House Call: Advancements in Treating Metastatic Cancer
Cone Health Cancer Center has been using the latest advancements in the field of interventional radiology and a cutting-edge form of therapy to treat patients with metastatic colorectal cancer that has spread to the liver, known as Selective Internal Radiation Therapy (SIRT).
While most forms of radiation therapy are administered externally, this form of radiation is delivered internally. The liver can only tolerate small doses of external radiotherapy, so targeting the tumors internally can deliver a larger dose of radiation directly over a longer time than is possible with external beam radiation.
During a SIRT treatment, millions of tiny radioactive microspheres are injected into the main artery that supplies liver tumors, and because of their small size and weight, are taken by the blood flow to the small blood vessels surrounding the tumor where they lodge. Radioactivity is then delivered directly to the tumor cells in order to destroy them. This has provided new hope for patients with metastatic colorectal cancer that has spread to the liver, as it has increased survival rates.
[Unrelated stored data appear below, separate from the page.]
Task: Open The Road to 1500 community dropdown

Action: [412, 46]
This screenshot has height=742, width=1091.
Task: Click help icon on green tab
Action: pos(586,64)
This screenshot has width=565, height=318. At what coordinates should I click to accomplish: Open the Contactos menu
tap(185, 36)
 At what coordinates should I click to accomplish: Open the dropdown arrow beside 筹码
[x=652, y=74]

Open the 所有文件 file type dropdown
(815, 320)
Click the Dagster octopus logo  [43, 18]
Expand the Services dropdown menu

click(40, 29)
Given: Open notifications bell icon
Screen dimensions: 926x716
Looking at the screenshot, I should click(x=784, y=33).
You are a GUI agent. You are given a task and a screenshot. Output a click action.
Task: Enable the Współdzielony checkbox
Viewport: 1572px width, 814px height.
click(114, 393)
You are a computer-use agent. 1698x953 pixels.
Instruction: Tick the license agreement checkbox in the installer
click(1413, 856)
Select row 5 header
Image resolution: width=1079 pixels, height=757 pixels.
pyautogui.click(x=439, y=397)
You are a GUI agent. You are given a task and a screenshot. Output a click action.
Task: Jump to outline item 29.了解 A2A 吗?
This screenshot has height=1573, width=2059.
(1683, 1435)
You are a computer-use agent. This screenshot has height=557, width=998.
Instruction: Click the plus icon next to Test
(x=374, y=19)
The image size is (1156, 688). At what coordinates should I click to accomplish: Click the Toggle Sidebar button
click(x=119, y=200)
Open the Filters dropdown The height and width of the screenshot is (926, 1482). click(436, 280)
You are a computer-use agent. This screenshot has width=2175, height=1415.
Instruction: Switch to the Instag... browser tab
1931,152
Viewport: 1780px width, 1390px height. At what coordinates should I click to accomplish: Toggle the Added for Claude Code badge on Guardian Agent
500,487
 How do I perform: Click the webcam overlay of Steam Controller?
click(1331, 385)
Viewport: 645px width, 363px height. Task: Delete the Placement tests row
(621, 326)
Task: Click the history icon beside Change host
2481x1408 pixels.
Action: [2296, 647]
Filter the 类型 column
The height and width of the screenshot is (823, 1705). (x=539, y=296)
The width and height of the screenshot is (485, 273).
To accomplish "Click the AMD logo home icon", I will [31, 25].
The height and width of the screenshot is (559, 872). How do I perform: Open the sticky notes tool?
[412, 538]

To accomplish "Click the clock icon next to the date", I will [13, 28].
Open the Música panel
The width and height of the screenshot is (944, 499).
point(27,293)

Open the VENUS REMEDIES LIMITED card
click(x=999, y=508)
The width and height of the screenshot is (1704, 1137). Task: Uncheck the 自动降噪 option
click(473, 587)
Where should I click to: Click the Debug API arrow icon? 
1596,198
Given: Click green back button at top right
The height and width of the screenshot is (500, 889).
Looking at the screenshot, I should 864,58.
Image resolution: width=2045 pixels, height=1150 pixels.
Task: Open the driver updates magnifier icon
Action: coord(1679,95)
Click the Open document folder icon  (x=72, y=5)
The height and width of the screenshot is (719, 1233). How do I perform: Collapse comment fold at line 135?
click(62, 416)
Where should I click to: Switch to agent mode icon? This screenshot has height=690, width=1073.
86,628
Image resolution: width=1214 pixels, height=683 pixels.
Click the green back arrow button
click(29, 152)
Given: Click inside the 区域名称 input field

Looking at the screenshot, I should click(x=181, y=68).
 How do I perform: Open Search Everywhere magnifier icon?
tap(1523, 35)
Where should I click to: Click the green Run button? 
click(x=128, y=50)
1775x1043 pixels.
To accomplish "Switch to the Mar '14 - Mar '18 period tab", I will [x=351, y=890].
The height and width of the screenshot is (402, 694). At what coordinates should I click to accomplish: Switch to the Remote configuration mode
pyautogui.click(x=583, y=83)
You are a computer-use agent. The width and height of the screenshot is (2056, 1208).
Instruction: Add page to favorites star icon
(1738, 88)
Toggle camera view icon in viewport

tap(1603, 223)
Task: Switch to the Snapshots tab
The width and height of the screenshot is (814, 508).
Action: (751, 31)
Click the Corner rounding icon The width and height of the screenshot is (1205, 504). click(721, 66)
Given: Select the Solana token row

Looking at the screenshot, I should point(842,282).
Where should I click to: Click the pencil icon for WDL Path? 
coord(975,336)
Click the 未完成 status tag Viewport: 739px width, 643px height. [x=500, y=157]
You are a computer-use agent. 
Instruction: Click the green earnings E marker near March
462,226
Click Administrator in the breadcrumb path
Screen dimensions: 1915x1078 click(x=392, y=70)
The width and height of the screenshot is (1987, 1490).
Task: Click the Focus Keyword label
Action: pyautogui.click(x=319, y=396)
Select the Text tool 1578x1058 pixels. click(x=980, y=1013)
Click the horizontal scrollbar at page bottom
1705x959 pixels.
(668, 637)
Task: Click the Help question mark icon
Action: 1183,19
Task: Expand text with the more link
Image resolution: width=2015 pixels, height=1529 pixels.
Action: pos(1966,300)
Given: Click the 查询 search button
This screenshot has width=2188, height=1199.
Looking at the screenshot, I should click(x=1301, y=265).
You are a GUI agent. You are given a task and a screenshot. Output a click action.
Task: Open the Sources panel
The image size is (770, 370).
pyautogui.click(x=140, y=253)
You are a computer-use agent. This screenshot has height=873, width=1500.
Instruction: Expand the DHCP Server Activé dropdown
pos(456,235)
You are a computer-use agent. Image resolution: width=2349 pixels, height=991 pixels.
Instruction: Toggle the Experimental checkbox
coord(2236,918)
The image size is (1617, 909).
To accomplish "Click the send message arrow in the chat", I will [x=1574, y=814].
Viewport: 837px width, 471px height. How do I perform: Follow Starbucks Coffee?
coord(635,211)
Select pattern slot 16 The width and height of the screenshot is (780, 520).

The potential side effects of SIRT are also significantly less intense than those of past treatments used to treat this form of cancer. Currently, SIRT has only been FDA-approved for the treatment of metastatic colorectal cancer of the liver; however, research efforts and studies are currently focused on measuring the effectiveness of SIRT used as a first-line of therapy rather than a later option in treatment, as well as using this form of therapy for other forms of cancer.
Dr. Glenn Yamagata is an interventional radiologist at Greensboro Radiology and a member of the Cone Health Medical Staff. Dr. Yamagata is a 1993 graduate of University of Rochester School of Medicine. He completed his residency in diagnostic radiology at Maine Medical Center and a fellowship in vascular and interventional radiology at Wake Forest University Baptist Medical Center.